È facile prevedere che l’Afghanistan tornerà presto a essere il principale produttore di stupefacenti e con le sue piantagioni invaderà il mondo e in particolare l’Europa. La guerra all’Occidente infatti non si fa solo con le armi, con un pugno di fanatici trasformati in kamikaze pronti a farsi esplodere in mezzo alla gente o a dirottare auto e aerei contro la folla. La jihad si può combattere anche con l’eroina, avvelenando a basso prezzo intere generazioni di giovani. E i talebani, quelli che la stampa italiana definisce studenti coranici, quasi fossero dei «fuoricorso» in teologia, non si fanno scrupoli a usare la droga. Pronti a condannare a morte, tagliandogli la testa, uno spacciatore o anche un consumatore di eroina che non ne faccia un uso professionale, cioè in battaglia o per trasformarsi in boia, i nuovi padroni dell’Afghanistan si finanziano con l’oppio. La materia prima desiderata dai trafficanti di mezzo mondo rappresenta il loro principale introito, l’oro bianco con cui hanno comprato armi e sostenuto le loro bande e c’è da credere che dopo la caduta di Kabul il fatturato dell’Emirato islamico sia destinato ad aumentare.

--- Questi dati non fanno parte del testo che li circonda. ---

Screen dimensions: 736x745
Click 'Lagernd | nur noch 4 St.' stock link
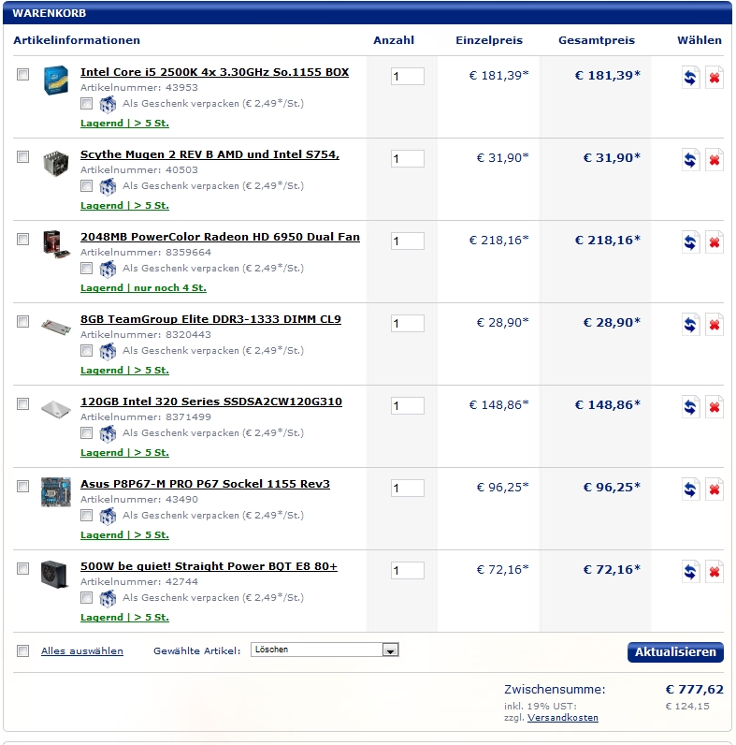point(143,288)
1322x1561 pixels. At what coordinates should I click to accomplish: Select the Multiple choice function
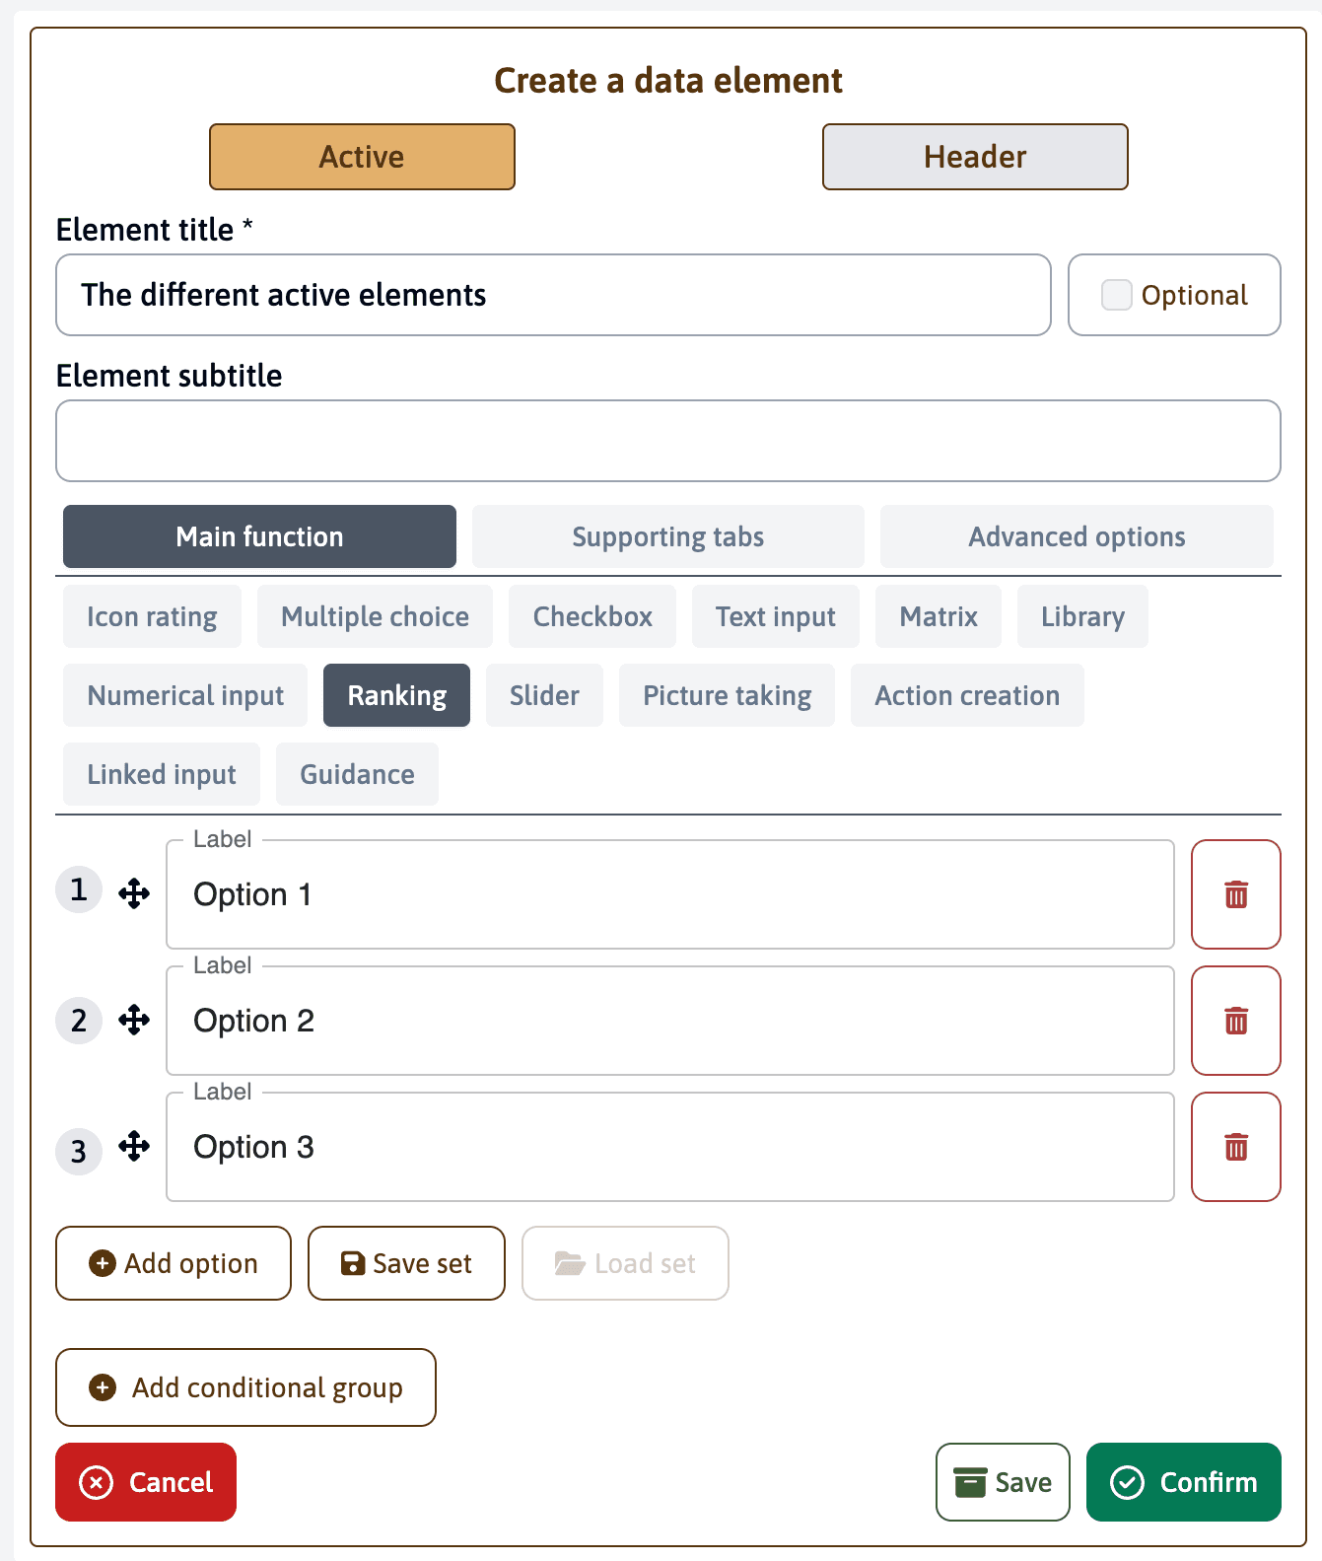(x=375, y=616)
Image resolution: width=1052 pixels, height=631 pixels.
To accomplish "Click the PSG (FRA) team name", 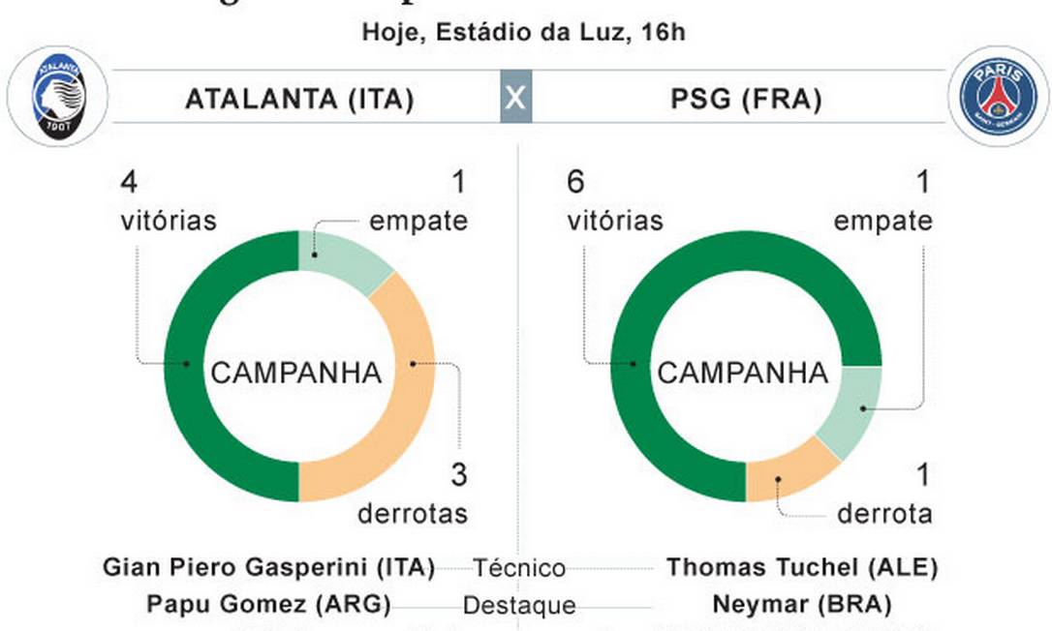I will point(746,100).
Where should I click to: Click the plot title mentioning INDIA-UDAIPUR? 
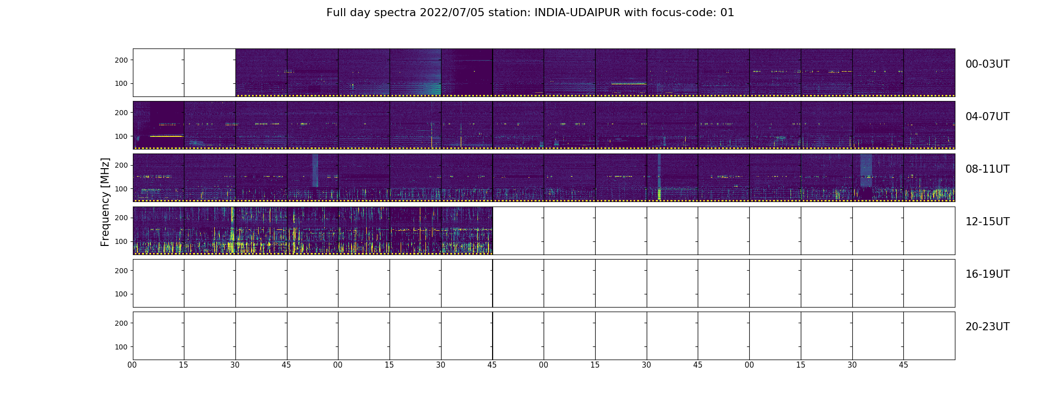(530, 13)
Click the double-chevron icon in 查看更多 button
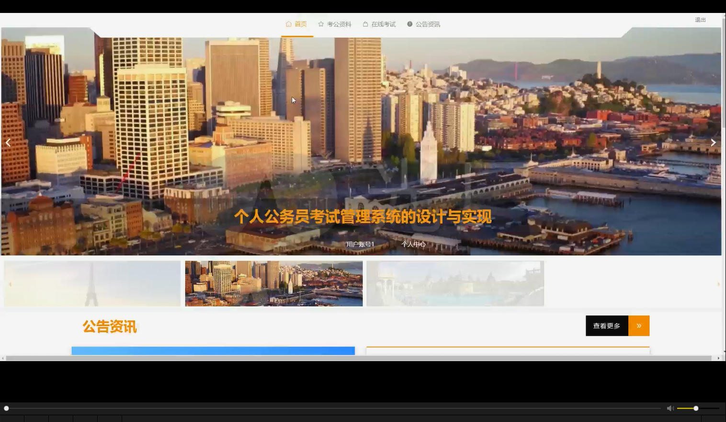Screen dimensions: 726x422 (x=638, y=325)
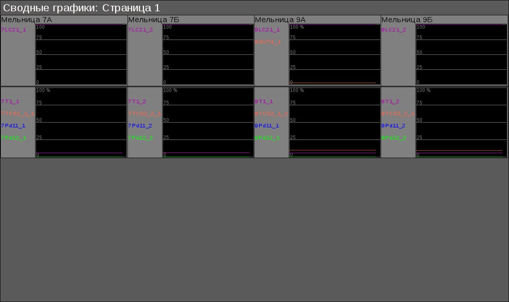Click the green 7Pd12_2 tag
Viewport: 509px width, 302px height.
[x=140, y=138]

La fuga vergognosa degli eserciti della coalizione, la caduta rovinosa di un esercito addestrato per vent’anni, il voltafaccia occidentale nei confronti degli afghani che avevano creduto alla promessa di un Paese democratico, insieme al «costo umano» e allo sforzo economico, da soli rappresentano la peggiore sconfitta subita dall’occidente dal 1945 a oggi. Non c’è Guerra di Corea o Vietnam che tenga al confronto di ciò che rappresentano la caduta dell’Afghanistan e la resa ai talebani.
Tuttavia, a ciò che abbiamo visto finora si aggiunge altro problema e non promette nulla di buono, se non di costare a Stati Uniti ed Europa ancora di più. Già, perché ventiquattr’ore dopo la resa di Kabul, Paesi per niente democratici come la Cina e la Russia già si affrettavano a instaurare rapporti con i nuovi padroni dell’Afghanistan. Un’apertura agli studenti coranici non disinteressata, perché mentre la vecchia Europa mostrava uno sgomento ipocrita per la repentina vittoria dei talebani e l’America del democratico Joe Biden esibiva un cinico disinteresse per ciò che stava accadendo, Pechino e Mosca erano già pronte ad approfittare della situazione. La prima per accaparrarsi le miniere di terre rare necessarie a sostenere le sue produzioni più avanzate, la seconda per allargare la propria area di influenza e garantirsi nuovi sbocchi commerciali.
Sì, la sconfitta a cui abbiamo assistito finora è nulla rispetto a ciò che ci attende. Le migliaia di soldati caduti inutilmente, la montagna di miliardi spesa in due decenni sono il costo, umano, economico e politico aggiornato ad agosto del 2021, ma gli effetti del precipitoso abbandono dell’Afghanistan siamo destinati a misurarli nei prossimi anni, pagandone le conseguente. Spero di sbagliarmi, ma sia dal punto di vista della sicurezza che da quello della diffusione degli stupefacenti, l’Europa e l’America si renderanno presto conto dei loro errori, mentre ci vorrà più tempo per tirare le somme di una guerra delle materie prime che rischia di essere devastante in tutti i sensi.
E il bilancio, c’è da giurarlo, non si fermerà ai miliardi di dollari già spesi. Speriamo almeno che si fermi alle vittime già conteggiate.